**ФРАГМЕНТ ДОКУМЕНТА**

++++++++++

Следующие два дня, которые были самыми яркими и приятными во всей моей парагвайской жизни, мы провели на берегу, охотясь, ловя рыбу и купаясь до одури. Во время одного из таких купаний я брел по колено в прозрачной воде и вдруг заметил на дне плоский и очень красивый камень, оливково-черный, с желтыми пятнами. Виднелась только его центральная часть, остальное было занесено песком. Я ступил на него ногой и вдруг камень зашевелился! Он оказался громадным скатом, который стремительно выскочил у меня из под ног, и только молниеносный прыжок в сторону позволил мне избежать удара его "пилой".

Все участники этой экспедиции остались от нее в таком восторге, что месяц спустя она была повторена.

КОЛХОЗ И ДИКТАТУРА

Работа наша была тяжела, условия жизни до предела примитивны, перспективы достаточно безрадостны. Но со всем этим можно было примириться и даже значительно улучшить свой быт, если бы не наша диктаториально-колхозная организация, которая была хороша в теории, но на практике сразу же приобрела уродливые и губительные для общего дела формы.

Она свелась к полному подавлению всякой частной инициативы и психологически превратила нас в батраков, которые, не рассуждая, должны делать то, что велит хозяин, и не имели никакой возможности осуществить что-либо из области своих собственных планов и желаний, казалось бы, вполне естественных и легко исполнимых без всякого ущерба для коллектива.

++++++++++

**ПЕРЕЧЕНЬ ДАННЫХ**

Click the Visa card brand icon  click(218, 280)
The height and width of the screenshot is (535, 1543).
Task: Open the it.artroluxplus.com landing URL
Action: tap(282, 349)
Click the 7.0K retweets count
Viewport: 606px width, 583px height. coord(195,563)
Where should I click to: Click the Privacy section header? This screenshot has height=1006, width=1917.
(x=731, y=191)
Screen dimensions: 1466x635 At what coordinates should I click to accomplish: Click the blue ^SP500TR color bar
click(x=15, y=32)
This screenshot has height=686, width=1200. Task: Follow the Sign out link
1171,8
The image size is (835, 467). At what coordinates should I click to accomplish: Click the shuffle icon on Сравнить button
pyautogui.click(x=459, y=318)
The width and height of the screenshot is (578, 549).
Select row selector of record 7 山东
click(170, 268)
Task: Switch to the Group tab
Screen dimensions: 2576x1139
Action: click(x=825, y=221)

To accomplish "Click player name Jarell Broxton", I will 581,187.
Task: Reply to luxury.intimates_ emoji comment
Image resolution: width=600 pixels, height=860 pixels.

++++++++++

**ЗАДАНИЯ К УПРАЖНЕНИЮ**
1. Перепишите без изменений отрывок о жизни в Парагвае от слов «КОЛХОЗ И ДИКТАТУРА» до слов «ущерба для коллектива.».
2. Соответствуют ли отрывку о жизни в Парагвае следующие утверждения: (а) камень на дне был целиком виден в прозрачной воде; (б) экспедицию повторили месяц спустя; (в) колхозная организация была плоха уже в теории? На каждое ответьте «да» или «нет» и дословно приведите решающие слова отрывка.
3. Продолжите отрывок о жизни в Парагвае, начиная сразу после его последнего предложения.
Данные для выполнения заданий не понадобятся.

**ОТВЕТЫ ПО ЗАДАНИЯМ**
1.
КОЛХОЗ И ДИКТАТУРА

Работа наша была тяжела, условия жизни до предела примитивны, перспективы достаточно безрадостны. Но со всем этим можно было примириться и даже значительно улучшить свой быт, если бы не наша диктаториально-колхозная организация, которая была хороша в теории, но на практике сразу же приобрела уродливые и губительные для общего дела формы.

Она свелась к полному подавлению всякой частной инициативы и психологически превратила нас в батраков, которые, не рассуждая, должны делать то, что велит хозяин, и не имели никакой возможности осуществить что-либо из области своих собственных планов и желаний, казалось бы, вполне естественных и легко исполнимых без всякого ущерба для коллектива.

2.
(а) Нет: «Виднелась только его центральная часть, остальное было занесено песком».
(б) Да: «месяц спустя она была повторена».
(в) Нет: «была хороша в теории».

3.
Керманов не учитывал самого главного фактора, который только и мог удержать на общей орбите и в данной обстановке таких людей как мы, а именно: внутреннего, часто даже подсознательного стремления человека создать что-то свое, пусть ничтожно маленькое, но собственное, над чем он мог бы чувствовать себя неоспоримым хозяином и что в какой-то мере украшало бы его жизнь, или хотя бы примиряло с ней.

Все мы в конечном счете бежали из Европы от своего бесправия и от сознания того, что целиком зависим от множества внешних обстоятельств, каждое из которых в любой момент может обернуться против нас и оставить без куска хлеба. В течение многих лет каждый засыпал с мыслью о том, что завтра может лишиться работы, а затем и квартиры, и деваться будет некуда, ибо ничего своего нет, даже дерева над головой, из-под которого не выгнал бы полицейский. И вот именно это желание обрести что-то свое, избавляющее от чувства постоянной зависимости, привело нас в Парагвай.

А на деле оказалось, что у каждого отдельного лица и тут ничего своего не было. Собственником никто себя чувствовать не мог и всякое стремление к какой-либо собственности встречало открытое противодействие диктатора, если даже дело шло о самых простых и естественных вещах, казалось бы, заслуживающих не только одобрения, но и помощи.

Прежде всего, это касалось жилых помещений. Впустив нас под купленные навесы, Керманов жилищным вопросом больше не интересовался и о постройке обещанного дома думал меньше всего. Но если такое положение было терпимо для холостых, то у семейных дело обстояло иначе: они жили в страшной тесноте, по две-три семьи вместе, не говоря уже о том, что приближалась зима с ее холодными ночами, и родители беспокоились о детях.

Первыми решились построить себе какую-нибудь отдельную хибарку Приваловы, так как в "клетке" на девяти квадратных метрах ютилось пять человек, принадлежавших к трем различным семьям, и для того, чтобы совершенно уподобить их сардинкам, оставалось только полить сверху маслом. При таких обстоятельствах следовало всячески приветствовать идею Привалова и всемерно облегчить ее осуществление, но Керманов сделал как раз обратное и постарался его всеми способами затруднить. Прежде всего, не давал для этой крохотной постройки места: где бы Привалов его не выбрал, у него неизменно находился какой-нибудь предлог для отказа. Один из этих предлогов я запомнил: "Здесь слишком близко от дороги, ваша хата будет пугать лошадей и волов".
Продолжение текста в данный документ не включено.